3.2. Diversity of Collembola Communities on Zelkova abelicea Trees

In the collected material, Collembola was by far the most numerous group of microarthropods. Therefore, this class was analyzed in more detail. A total of 33 species were recorded, among which 19 have not been previously reported from Crete [29,32,43,54,55,56,57,58,59]. Among these 19 species, 11 are likely new to science and will be the subject of separate taxonomic studies (Table 2). Three species of the genus Xenylla were represented in the greatest number. Xenylla maritima (3844) was dominant, followed by Xenylla sp. 2 (maritima complex) (3364) and Xenylla sp. 1 (maritima complex) (2631) (Table 2). Most species were represented by single specimens. Due to the small population size and the presence of juvenile forms, some specimens were only identified at higher taxonomic units, e.g., Anurophorinae 1 and Anurophorinae 2.
The highest number of Collembola species (27) and the greatest number of specimens by far (5325) were recorded in Gerakari, followed by Omalos (9 spp., 1521) and Thripti (7 spp., 1726) (Table 2). Katharo had the lowest number of species (2 spp.), while Rouvas had the lowest number of specimens (40). Within the Levka Ori, Omalos stands out as having a higher number of Collembola species compared to the two other sites (9 spp. and 5 spp.). Niato and Impros not only had lower biodiversity than Omalos but also had a lower number of specimens (Table 2, Figure 5). All three aforementioned sites shared three common species, although this species differed significantly in terms of its population size among the sites. The two sites in Dikti had a similar mean number of species per sample but showed differences in the total number of species, with six in Viannou and only two in Katharo. Only one species was shared between these two sites. None of the species was shared among all sampling sites; however, Uzelia cf. kuehnelti was found at all sites except for Katharo and all three Xynella species were found at all sites except two (Table 2). Twenty-two species occurred only once, among which all (except two) were restricted to the trees at Gerakari.
The cluster analysis of similarities showed that Collembola assemblages in Gerakari differed markedly from all the other assemblages. The sites in Omalos and Impros, which are located in the Levka Ori Mountains, showed considerable similarity, whereas the Niato site, which is geographically very close to Impros, was completely different and positioned closer to Thripti. It may be related to the character of the microhabitat from which the samples were collected. In both Niato and Thripti, twigs were harvested, while bark was harvested from trunks in other sites.
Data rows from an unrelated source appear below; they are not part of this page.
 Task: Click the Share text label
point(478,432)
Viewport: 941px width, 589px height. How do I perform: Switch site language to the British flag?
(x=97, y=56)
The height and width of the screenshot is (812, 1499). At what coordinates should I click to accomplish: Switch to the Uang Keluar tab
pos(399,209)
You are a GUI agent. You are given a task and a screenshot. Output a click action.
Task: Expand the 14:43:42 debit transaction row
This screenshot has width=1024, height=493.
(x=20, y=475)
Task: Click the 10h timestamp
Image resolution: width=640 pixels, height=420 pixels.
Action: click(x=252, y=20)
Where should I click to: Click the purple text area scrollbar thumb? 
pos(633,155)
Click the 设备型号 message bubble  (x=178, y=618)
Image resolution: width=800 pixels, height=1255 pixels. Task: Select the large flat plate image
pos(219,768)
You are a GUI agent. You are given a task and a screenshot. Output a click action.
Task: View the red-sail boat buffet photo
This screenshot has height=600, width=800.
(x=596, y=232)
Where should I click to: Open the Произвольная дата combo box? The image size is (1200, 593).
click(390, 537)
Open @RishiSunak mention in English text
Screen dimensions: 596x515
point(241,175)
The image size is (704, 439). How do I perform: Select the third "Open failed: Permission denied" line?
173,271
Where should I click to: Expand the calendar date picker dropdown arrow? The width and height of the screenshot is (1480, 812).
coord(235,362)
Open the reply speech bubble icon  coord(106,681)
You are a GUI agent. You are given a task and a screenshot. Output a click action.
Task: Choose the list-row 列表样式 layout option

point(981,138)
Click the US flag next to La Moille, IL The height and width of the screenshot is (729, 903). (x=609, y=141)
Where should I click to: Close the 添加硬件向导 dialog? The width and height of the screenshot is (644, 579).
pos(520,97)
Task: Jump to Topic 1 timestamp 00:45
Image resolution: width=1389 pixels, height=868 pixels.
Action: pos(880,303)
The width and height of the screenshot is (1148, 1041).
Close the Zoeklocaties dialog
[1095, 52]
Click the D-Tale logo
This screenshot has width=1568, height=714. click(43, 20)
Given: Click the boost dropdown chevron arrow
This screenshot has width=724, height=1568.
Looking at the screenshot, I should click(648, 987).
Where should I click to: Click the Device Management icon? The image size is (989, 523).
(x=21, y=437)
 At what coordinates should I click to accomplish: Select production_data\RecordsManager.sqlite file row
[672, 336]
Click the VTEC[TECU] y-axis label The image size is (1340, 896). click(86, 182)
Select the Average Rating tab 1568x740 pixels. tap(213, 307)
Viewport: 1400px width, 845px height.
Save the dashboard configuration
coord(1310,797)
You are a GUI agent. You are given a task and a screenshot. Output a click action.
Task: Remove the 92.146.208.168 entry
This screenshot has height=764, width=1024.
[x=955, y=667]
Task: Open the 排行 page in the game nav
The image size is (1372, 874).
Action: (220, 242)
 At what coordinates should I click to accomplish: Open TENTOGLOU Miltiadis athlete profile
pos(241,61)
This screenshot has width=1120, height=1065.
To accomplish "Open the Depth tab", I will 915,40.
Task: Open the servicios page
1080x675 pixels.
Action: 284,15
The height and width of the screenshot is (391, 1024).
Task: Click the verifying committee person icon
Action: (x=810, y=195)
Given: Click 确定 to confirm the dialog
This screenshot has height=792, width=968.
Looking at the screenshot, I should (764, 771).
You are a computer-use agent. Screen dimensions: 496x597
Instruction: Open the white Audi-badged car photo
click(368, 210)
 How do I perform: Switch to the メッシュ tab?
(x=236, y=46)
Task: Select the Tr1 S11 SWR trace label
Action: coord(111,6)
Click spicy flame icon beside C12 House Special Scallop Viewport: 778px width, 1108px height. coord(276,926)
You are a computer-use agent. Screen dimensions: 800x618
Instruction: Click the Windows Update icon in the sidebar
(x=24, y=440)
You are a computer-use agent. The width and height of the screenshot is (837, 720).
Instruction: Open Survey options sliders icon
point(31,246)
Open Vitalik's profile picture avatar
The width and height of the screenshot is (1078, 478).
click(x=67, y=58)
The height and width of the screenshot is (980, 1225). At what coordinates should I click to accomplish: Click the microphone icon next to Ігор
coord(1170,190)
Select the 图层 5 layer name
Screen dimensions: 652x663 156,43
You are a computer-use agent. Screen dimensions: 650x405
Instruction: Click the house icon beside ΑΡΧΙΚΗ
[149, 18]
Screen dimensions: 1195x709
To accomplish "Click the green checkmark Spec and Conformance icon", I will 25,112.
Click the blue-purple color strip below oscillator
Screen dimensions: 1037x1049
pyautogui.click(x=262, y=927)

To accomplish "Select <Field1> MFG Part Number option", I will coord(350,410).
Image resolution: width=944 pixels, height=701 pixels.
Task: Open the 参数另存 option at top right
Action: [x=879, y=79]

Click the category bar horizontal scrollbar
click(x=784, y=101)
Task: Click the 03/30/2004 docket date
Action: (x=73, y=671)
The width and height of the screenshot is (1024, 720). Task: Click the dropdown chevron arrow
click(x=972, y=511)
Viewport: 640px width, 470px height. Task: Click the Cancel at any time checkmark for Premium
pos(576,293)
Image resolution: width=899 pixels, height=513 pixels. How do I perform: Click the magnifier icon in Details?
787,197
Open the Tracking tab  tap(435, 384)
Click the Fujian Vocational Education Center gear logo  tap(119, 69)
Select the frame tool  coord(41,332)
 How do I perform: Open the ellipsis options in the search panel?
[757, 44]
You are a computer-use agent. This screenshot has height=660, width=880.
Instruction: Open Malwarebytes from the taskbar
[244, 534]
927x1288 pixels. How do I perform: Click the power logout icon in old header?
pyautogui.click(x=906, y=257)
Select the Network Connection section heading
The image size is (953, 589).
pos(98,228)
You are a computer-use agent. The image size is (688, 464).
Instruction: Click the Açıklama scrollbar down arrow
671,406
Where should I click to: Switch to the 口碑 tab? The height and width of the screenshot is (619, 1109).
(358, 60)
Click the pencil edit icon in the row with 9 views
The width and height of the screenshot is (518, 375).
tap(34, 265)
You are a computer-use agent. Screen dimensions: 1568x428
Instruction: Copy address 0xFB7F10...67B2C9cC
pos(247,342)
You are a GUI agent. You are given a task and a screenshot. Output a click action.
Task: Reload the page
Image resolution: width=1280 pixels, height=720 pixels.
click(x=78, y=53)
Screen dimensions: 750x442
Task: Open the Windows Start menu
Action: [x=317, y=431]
In turn, the Collembola assemblages at the two sites located in the Dikti Mountains (Katharo and Viannou) differed slightly (Figure 6).
The PCoA analysis for Collembola showed that Gerakari stands out compared to all other sites due to the presence of many species that are not found elsewhere. In addition, Katharo did not share a common area with any of the other sites because only two species were recorded there, making the site difficult to position. Most of the other sites overlapped. Thripti and Impros were almost fully encompassed in Niato. Impros, Niato and Omalos had a large common area (Figure 7). Moreover, these areas overlapped with those distinguished by samples from Rouvas and Viannou. For these areas, one common indicator species was identified: Xenylla sp. 1 (maritima complex) (Table 3). Similar to the cluster analysis, samples from Katharo were located closest to the Viannou site, which confirmed their considerable similarity.
The multilevel pattern analysis identified the indicator species shared by the highest number of sampling sites. These indicator species are the most numerously represented species found in many localities and in many samples (Table 3).
A Mantel test was conducted to compare the distance matrix established for the geographical coordinates and altitude where the samples were collected with the community dissimilarity matrix. The test (r = 0.2329, p = 0.116) showed no dependence between the community dissimilarity matrix and distances between locations matrix (calculated from the longitude and latitude as well as the elevation of a given site). Thus, the occurrence of Collembola species was not found to be dependent on the location or altitude of a given site.

4. Discussion

Arthropods are known to contribute to a very important fraction of global biodiversity [60]. However, limited research has focused on this group of organisms. Moreover, even fewer studies have investigated microarthropod communities, especially Collembola communities living on trees or associated with tree microhabitats in the Mediterranean, let alone Crete [61,62]. Our study provides a small but significant addition to this field of study, as corroborated by the 19 recorded Collembola species that had never been reported for Crete, which included 11 species, i.e., almost one-third of the recorded species) that are likely new to science.
Several studies have shown that the presence, range or continuity and connection of some species, groups or even populations of organisms distributed on Crete are highly influenced by the strong topographical and/or geological history and structures present on the island [24,63,64,65,66,67,68,69,70]. The character of arthropod assemblages is also influenced by natural conditions, e.g., the host plant, which creates specific microhabitats [71]. The influence of such factors was also observed in our study, at least for Collembola, with each Z. abelicea locality presenting a specific assemblage. Indeed, longitudinal, latitudinal or altitudinal trends were not observed for the Collembola species, which suggests that the distribution and diversity of Collembola assemblages growing on Z. abelicea trees are not influenced by macroenvironmental conditions (e.g., precipitation, temperature, and drought) or by between-site epiphytic lichen and bryophyte community differences. In fact, the diversity and distribution of epiphytic lichens and bryophytes growing on Z. abelicea were found to differ along a longitudinal gradient, which was likely related to differences in regional climatic patterns [72,73,74].
In addition, the cluster analysis (Figure 6) revealed that sites situated within the same mountain range showed greater similarity than sites situated in other mountain ranges. A striking exception to this statement was observed for Niato, which was dissimilar to all Levka Ori sites despite being geographically very close to Impros but similar to the easternmost site Thripti. A possible explanation is that both Niato and Thripti were the only sites where samples were collected from dwarfed Z. abelicea communities and the only sites situated in flat dolines, whereas samples from all other sites were gathered from arborescent trees situated on sloped areas. Therefore, we can conclude that at least in the case of arborescent trees or trees situated on slopes, the absence of a continuous Z. abelicea population between mountains associated with the complex topography of Crete seems to be a determining factor for Collembola assemblages. Further and more in-depth analyses should be undertaken to investigate this matter.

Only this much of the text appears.